Exercise prompt: Look for the word "computer" in the entries and copy each line where it appears.
※ ※ ※
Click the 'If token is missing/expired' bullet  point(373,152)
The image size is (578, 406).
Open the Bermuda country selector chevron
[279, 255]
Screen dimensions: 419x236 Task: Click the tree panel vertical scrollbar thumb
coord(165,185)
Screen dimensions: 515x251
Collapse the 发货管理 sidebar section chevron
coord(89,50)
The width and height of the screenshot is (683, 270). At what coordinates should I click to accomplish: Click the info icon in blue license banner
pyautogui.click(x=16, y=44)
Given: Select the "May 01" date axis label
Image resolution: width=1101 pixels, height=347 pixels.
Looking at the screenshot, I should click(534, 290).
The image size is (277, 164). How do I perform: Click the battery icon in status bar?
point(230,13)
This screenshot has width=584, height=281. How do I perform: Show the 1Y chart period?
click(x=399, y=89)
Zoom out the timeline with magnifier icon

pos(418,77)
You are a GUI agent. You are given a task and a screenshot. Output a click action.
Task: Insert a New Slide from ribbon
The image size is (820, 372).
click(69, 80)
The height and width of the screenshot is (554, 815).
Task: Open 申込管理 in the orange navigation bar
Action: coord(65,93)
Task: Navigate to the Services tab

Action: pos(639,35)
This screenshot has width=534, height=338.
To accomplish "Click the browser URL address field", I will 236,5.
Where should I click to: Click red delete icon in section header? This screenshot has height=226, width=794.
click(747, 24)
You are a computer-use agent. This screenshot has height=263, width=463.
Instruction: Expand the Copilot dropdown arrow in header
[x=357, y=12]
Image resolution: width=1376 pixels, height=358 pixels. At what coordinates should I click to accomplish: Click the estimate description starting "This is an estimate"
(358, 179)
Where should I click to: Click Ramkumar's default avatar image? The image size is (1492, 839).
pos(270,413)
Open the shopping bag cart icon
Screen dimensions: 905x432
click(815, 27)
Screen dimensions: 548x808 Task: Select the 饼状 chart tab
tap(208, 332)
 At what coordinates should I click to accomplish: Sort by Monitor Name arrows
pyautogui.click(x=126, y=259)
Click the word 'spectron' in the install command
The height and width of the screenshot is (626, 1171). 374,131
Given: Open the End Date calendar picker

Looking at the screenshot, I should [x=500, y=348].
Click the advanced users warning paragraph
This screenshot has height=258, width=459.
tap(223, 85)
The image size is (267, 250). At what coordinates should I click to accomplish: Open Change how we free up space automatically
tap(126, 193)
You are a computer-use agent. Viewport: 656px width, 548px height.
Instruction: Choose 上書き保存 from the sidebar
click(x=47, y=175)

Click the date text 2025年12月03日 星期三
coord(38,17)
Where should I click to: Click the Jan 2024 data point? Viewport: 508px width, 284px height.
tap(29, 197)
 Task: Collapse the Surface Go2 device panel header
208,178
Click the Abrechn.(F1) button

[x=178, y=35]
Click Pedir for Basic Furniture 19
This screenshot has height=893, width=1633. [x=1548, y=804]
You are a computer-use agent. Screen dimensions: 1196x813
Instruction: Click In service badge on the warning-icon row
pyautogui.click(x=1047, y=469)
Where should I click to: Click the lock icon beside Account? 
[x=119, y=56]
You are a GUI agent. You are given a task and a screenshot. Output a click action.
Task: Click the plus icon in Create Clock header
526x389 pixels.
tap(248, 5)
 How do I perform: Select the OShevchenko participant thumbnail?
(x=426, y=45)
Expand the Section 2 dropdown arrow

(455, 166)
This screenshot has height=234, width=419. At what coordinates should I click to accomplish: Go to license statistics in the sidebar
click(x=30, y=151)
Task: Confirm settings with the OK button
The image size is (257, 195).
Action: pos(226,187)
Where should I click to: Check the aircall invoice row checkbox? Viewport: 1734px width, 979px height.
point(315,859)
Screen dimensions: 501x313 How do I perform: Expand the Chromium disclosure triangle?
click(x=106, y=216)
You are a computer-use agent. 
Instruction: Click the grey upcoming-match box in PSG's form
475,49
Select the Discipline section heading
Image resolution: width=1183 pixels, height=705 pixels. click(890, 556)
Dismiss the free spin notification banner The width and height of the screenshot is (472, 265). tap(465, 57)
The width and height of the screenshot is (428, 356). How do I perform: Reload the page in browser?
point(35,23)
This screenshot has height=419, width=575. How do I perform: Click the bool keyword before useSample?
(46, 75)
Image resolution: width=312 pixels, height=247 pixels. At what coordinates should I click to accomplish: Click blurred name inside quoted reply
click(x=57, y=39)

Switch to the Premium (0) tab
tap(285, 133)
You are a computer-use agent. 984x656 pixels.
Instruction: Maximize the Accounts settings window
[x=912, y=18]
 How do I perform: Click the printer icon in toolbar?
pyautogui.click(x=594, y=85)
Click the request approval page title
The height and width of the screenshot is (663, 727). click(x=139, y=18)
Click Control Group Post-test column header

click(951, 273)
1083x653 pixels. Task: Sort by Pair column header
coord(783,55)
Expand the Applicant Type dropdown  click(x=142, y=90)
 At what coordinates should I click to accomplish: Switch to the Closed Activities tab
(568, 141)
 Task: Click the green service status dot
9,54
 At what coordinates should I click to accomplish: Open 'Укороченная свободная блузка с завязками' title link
※ ※ ※
Problem solution:
You are a computer-use agent. This screenshot has height=263, width=463.
You are a computer-use agent. Viewport: 656px width, 548px height.
You are a computer-use agent. Screen dimensions: 1196x813
You are a computer-use agent. 
You are a computer-use agent. 984x656 pixels.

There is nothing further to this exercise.